=== What you should do ===
Give back the whole listing exactly, line by line.

──────────

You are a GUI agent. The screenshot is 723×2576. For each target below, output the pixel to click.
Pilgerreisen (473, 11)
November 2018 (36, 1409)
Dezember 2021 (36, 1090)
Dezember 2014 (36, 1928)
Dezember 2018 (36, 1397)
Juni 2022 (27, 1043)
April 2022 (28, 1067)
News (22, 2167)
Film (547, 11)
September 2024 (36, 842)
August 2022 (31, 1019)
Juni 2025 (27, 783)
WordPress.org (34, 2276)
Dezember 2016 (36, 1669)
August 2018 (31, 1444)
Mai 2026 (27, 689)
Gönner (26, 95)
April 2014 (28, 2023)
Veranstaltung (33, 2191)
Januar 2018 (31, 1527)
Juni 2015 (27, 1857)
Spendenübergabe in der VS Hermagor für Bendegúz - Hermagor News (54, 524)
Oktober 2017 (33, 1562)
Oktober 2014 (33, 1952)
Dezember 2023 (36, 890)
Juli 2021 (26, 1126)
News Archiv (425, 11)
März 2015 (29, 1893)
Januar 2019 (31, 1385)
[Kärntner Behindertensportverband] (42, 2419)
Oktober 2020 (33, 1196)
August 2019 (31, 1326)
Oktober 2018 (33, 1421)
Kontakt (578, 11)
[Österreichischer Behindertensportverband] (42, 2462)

──────────

=== Result of the exercise ===
You are a GUI agent. The screenshot is 723×2576. For each target below, output the pixel to click.
Pilgerreisen (473, 11)
November 2018 (36, 1409)
Dezember 2021 (36, 1090)
Dezember 2014 (36, 1928)
Dezember 2018 (36, 1397)
Juni 2022 (27, 1043)
April 2022 (28, 1067)
News (22, 2167)
Film (547, 11)
September 2024 (36, 842)
August 2022 (31, 1019)
Juni 2025 (27, 783)
WordPress.org (34, 2276)
Dezember 2016 (36, 1669)
August 2018 (31, 1444)
Mai 2026 (27, 689)
Gönner (26, 95)
April 2014 (28, 2023)
Veranstaltung (33, 2191)
Januar 2018 (31, 1527)
Juni 2015 (27, 1857)
Spendenübergabe in der VS Hermagor für Bendegúz - Hermagor News (54, 524)
Oktober 2017 (33, 1562)
Oktober 2014 (33, 1952)
Dezember 2023 (36, 890)
Juli 2021 (26, 1126)
News Archiv (425, 11)
März 2015 (29, 1893)
Januar 2019 (31, 1385)
[Kärntner Behindertensportverband] (42, 2419)
Oktober 2020 (33, 1196)
August 2019 (31, 1326)
Oktober 2018 (33, 1421)
Kontakt (578, 11)
[Österreichischer Behindertensportverband] (42, 2462)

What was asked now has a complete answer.